When, after first meeting him in '95, tenor saxophonist Ohad Talmor first suggested to bassist Steve Swallow an album interpreting of some of Swallow's material, stating that he "didn't propose to treat [his] material nicely," he was told to "have his way." The result, L'Histoire du Clochard (The Bum's Tale)
places some of Swallow's most popular compositions, and a few more obscure ones, under a microscope, the result being something quite different than one might expect. More chamber music than chamber jazz, although there is a firm improvisational element, Talmor reveals an even greater depth to Swallow's compositions than was already plainly evident.
Choosing the same orchestration as Stravinsky's "Soldier's Tale," with the exception of no percussion and tenor saxophone substituting for bassoon, Talmor digs deep into Swallow's work, revealing aspects that the standard jazz interpretation of theme-solo-theme, as engaging as it has always been, has missed entirely. The harmonic possibilities of Swallow's pieces have always made them attractive to jazz players, but who would have thought that they could evolve into self-contained miniatures that, taken together, become a larger multi-movement suite, expanding far beyond the composer's original intent?
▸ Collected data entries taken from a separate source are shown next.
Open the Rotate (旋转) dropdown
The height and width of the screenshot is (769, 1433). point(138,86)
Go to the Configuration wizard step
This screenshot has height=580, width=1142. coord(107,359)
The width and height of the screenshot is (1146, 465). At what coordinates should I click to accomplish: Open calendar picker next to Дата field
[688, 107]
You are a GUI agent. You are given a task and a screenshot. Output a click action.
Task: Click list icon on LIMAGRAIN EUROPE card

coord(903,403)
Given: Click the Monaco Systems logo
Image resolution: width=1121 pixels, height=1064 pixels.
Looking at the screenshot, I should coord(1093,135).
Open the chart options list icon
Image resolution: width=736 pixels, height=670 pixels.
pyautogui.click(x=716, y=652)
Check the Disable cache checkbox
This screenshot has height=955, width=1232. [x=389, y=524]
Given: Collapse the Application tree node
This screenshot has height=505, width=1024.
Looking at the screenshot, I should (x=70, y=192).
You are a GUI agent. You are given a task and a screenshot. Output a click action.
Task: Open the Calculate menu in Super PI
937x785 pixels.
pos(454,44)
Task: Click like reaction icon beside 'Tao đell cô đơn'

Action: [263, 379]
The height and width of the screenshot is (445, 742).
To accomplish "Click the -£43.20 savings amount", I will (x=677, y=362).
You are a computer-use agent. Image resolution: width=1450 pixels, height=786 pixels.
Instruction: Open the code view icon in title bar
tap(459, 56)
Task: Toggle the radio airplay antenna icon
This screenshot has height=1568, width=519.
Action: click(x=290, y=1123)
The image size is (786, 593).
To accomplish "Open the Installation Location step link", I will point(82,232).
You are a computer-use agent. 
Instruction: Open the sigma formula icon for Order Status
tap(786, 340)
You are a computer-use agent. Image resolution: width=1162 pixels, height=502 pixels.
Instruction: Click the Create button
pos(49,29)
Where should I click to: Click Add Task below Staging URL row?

Talmor's arrangements often render Swallow's work nearly unrecognizable. While the familiar themes are there, they are often so buried in rich counterpoint and close harmonies, as in the case of "Chelsea Bells," that one has to look closely to find them. And while rhythmic movement, a characteristic of Swallow's approach that Talmor has chosen to for the most part to eschew, is more limited, the more lush harmonic arrangements create a whole new sonic world and alternate ambience to the original treatments. "Some Echoes," originally recorded on Swallow's duet record with Gary Burton, Hotel Hello , becomes a luscious cadenza, with Russ Johnson's trumpet treading lightly over a wash from Jacob Garchik's trombone, Meg Okura's violin and Greg Tardy's clarinet.
L'Histoire du Clochard may prove difficult for purists who were expecting a more literal tribute to one of contemporary jazz's most enduring writers and performers. Still, what Talmor has done is create a work that manages to be completely true to the spirit of Swallow's compositions while, at the same time, being somewhat irreverent and shedding a new light on mostly familiar work. He succeeds in finding a deeper beauty, a richer landscape, than Swallow's own interpretations have previously revealed. And, while loftier in its aspiration to longer form, L'Histoire du Clochard remains true to the dry wit of Swallow's writing, as well as its lyrical innocence.
Visit Ohad Talmor on the web.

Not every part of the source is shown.